▸ **Jobs**
1. Rewrite the paragraph of the Go audio discussion that begins "It'd be similar to the image.Image type" as a concise bulleted list that retains its main facts.
2. Translate the following sentence from the Go audio discussion into Spanish: "Any professional plugin will probably still be written in C/C++ (or whatever the state-of-the-art is)."
3. Carry on the Go audio discussion, beginning after its final sentence.

But if the goal is adoption among people who have a practical interest in realtime audio, I think absence of glitching is much more important than choice of programming language.

I agree. Any professional plugin will probably still be written in C/C++ (or whatever the state-of-the-art is).

I think the target demographic is "enthusiast level real-time audio". (This of course still means doing our best in implementing things and trying to be as "professional-level" as possible.)

mattetti commented 7 years ago

At work we do server side processing and analysis, we are also planning on doing more on desktop and there is little reason not to use Go. We don't currently really need real time audio but that might become a thing as we grow a good library. Go could also make it for a great language to write instruments on something like a Pi that should be plenty powerful enough to behave very well. Remember that there are DAWs written in Java ;)

nigeltao commented 7 years ago

how do you avoid the type conversion if you aren't working in float32. Let say you want to stay in int16 or float64

It'd be similar to the image.Image type in the standard library, and how the image/draw package type switches for faster (or less allocate-y) code paths. An audio gain filter would take a Buffer argument (the interface type). It would type switch on some well known, common, concrete types, such as F32Buffer or I16Buffer. For an I16Buffer, it would read and write int16 values, without calling the ReadFrames or WriteFrames methods per se.

If none of the type switch cases match, it would fall back to ReadFrames and WriteFrames, possibly working with its own (possibly lazily allocated) [1024]float32 scratch space.

▸ **Dataset excerpt**
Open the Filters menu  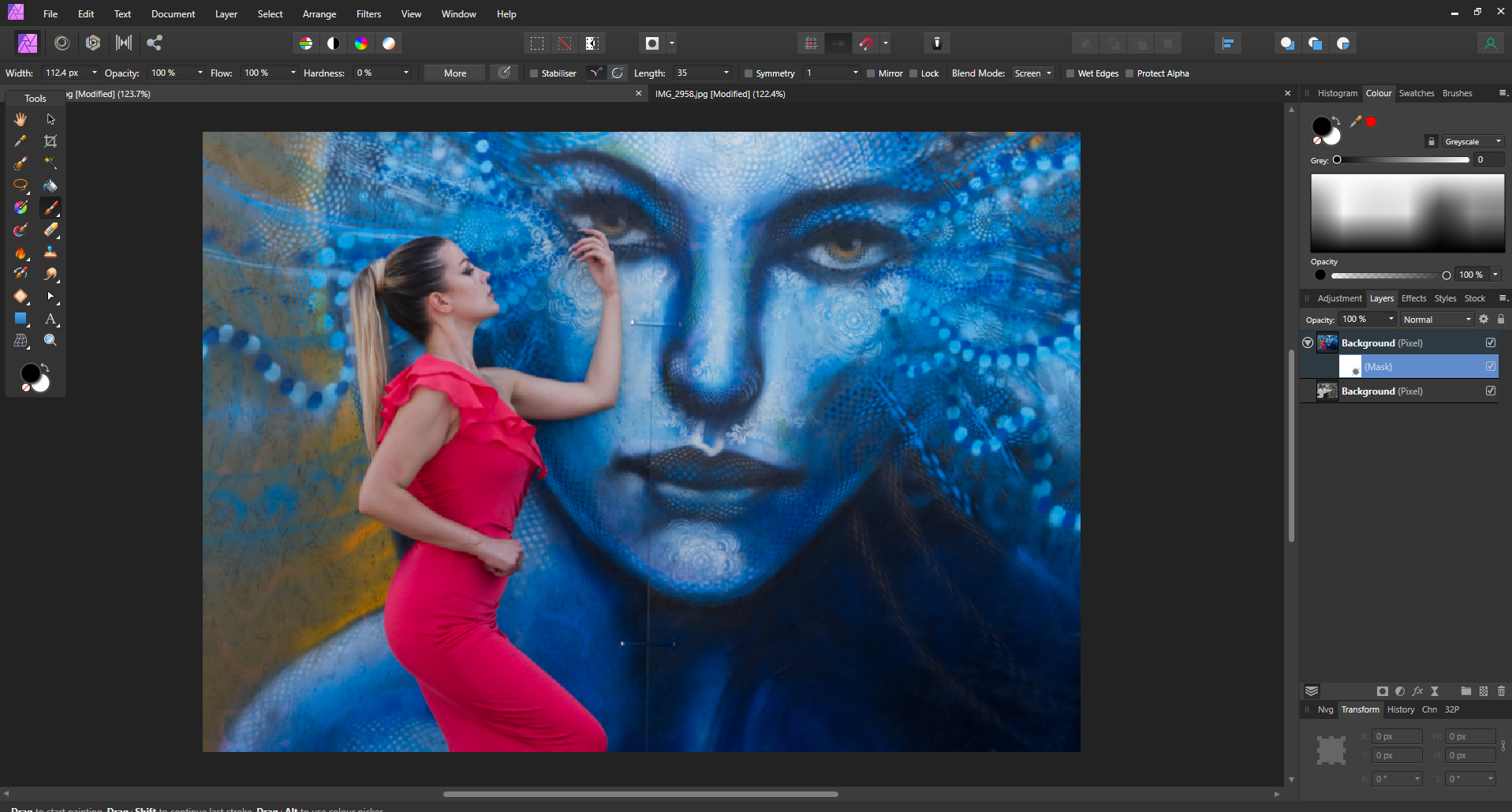click(x=368, y=14)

▸ **Answer list**
1.
- The approach would resemble the standard library's image.Image type and the way the image/draw package uses type switches to take faster, lower-allocation code paths.
- An audio gain filter would accept a Buffer argument, which is the interface type.
- The filter would type switch on well-known, common concrete types such as F32Buffer or I16Buffer.
- For an I16Buffer, it would read and write int16 values directly, without calling the ReadFrames or WriteFrames methods.

2. Cualquier plugin profesional probablemente seguirá escribiéndose en C/C++ (o en lo que sea lo más avanzado en ese momento).

3.
mattetti commented 7 years ago

I really like this approach, here is the Draw function code: https://golang.org/src/image/draw/draw.go?s=2824:2903#L90

It keeps the API simple, avoids a lot of duplicated methods and offers a nice fallback.

egonelbre commented 7 years ago

@nigeltao first version of toy audio codec in my version:

egonelbre commented 7 years ago

And... after thinking about it, I realized that when you do not expose the Stream/Device internals the code becomes much clearer. This of course doesn't mean that when you know the internals you could still use it via type switching -- alternatively Stream could have a "PreferredBuffer32"/"PreferredBuffer64" method.

kisielk commented 7 years ago

Do you think it's really necessary to return the number of samples processed? What's a situation where you'd want to process something smaller than the given buffer size? Also does the number indicate number of bytes, or number of frames?

egonelbre commented 7 years ago

Do you think it's really necessary to return the number of samples processed? What's a situation where you'd want to process something smaller than the given buffer size?

The main use case is when you are doing conversion of an existing audio with (large) buffers.

The alternative approach is to expose the number of frames still available, but this could get problematic with stream where you don't know that number in advance. Unfortunately, I don't know a good design that avoids it. The Frame approach could do it, but it causes some other code to be much more complicated.

The sample number is not necessary for real-time audio or audio-effects. Also, the initial version didn't have it, I added it after started working on the stream/conversion examples.

Also does the number indicate number of bytes, or number of frames?

Number of samples (== frames * number of channels). You use it like this:

n, err := node.Process32(buffer)
unprocessed := buffer.Data[n:]
egonelbre commented 7 years ago

PS: the Process32 means a generic operation read or write; e.g. it could mean reading data from a microphone.

kisielk commented 7 years ago

It seems like the buffer needs to have something equivalent to a len and capacity. Suppose you pass a buffer of size M to node1. It fills the buffer with N frames and returns n. Now you pass the buffer to node2. How does node2 know that it should only process N frames when the buffer is of size M?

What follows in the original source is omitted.